アプリケーションの機能は、多くの異なるマイクロサービスに分割されます。 認証と ID、製品カタログからのアイテムの一覧表示、ユーザーの買い物かごの管理、注文について責任があるサービスがあります。 これらの個々のサービスには、独自の永続ストレージがあります。 すべてのサービスがやり取りする単一のプライマリ データ ストアは存在しません。 代わりに、サービス間の調整と通信は、必要に応じてメッセージ バスを使用して行われます。

さまざまなマイクロサービスはそれぞれ個々の要件に基づいて異なる方法で設計されています。 この側面は、テクノロジ スタックが異なる可能性はあるものの、これらはすべて .NET を使用して構築され、クラウド向けに設計されていることを意味します。 よりシンプルなサービスでは、基になるデータ ストアへの基本的な作成、読み取り、更新、削除 (CRUD) アクセスが提供されます。一方、より高度なサービスではドメイン駆動設計手法とパターンを使用して、ビジネスの複雑さに対処します。

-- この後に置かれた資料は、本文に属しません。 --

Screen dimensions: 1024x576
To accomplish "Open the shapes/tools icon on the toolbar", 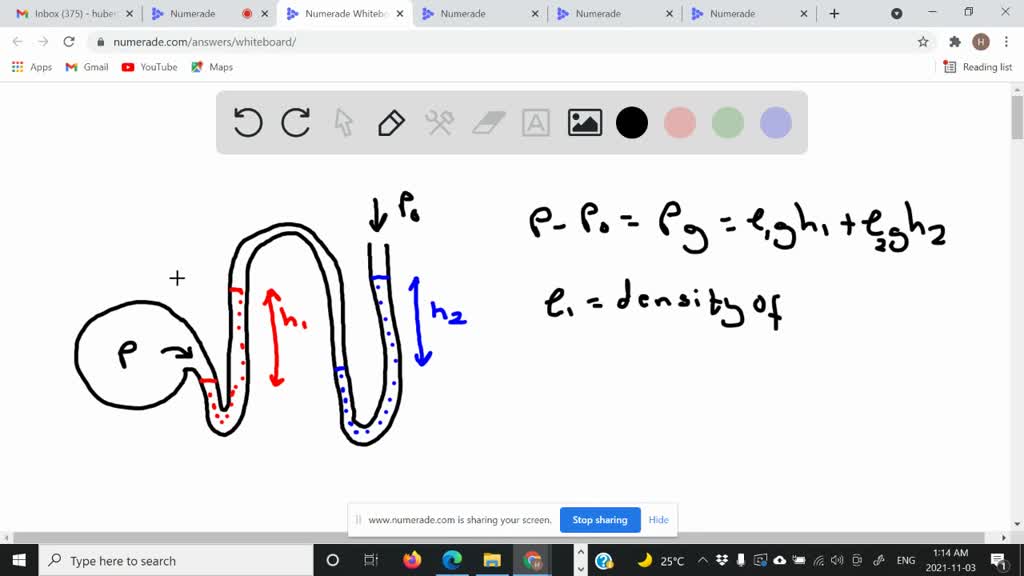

Different kinds of microservices

図 2-3 さまざまな種類のマイクロサービス。

コードの概要

マイクロサービスが使用されるため、eShopOnContainers アプリでは、その GitHub リポジトリに個別のプロジェクトとソリューションがかなり多く含まれています。 ソリューションと実行可能ファイルを分離するだけでなく、さまざまなサービスは、ローカル開発中と運用環境での実行時の両方で、独自のコンテナー内で実行するように設計されています。 図 2-4 には、さまざまなプロジェクトが編成されている Visual Studio の完全なソリューションが示されています。

Projects in Visual Studio solution.

図 2-4 Visual Studio ソリューションのプロジェクト。

コードはさまざまなマイクロサービスをサポートするように編成されており、各マイクロサービス内では、コードがドメイン ロジック、インフラストラクチャの問題、およびユーザー インターフェイスまたはサービス エンドポイントに分割されます。 多くの場合、各サービスの依存関係は、運用環境の Azure サービスと、ローカル開発の別のオプションによって満たすことができます。 アプリケーションの要件が Azure サービスにどのように対応しているかを確認しましょう。

マイクロサービスについて

本書では、Azure テクノロジを使用してビルドされたクラウドネイティブ アプリケーションに焦点を当てています。 マイクロサービスのベスト プラクティスと、マイクロサービスベースのアプリケーションを設計する方法の詳細については、.NET マイクロサービス: コンテナー化された .NET アプリケーションのアーキテクチャに関するコンパニオン ブックを参照してください。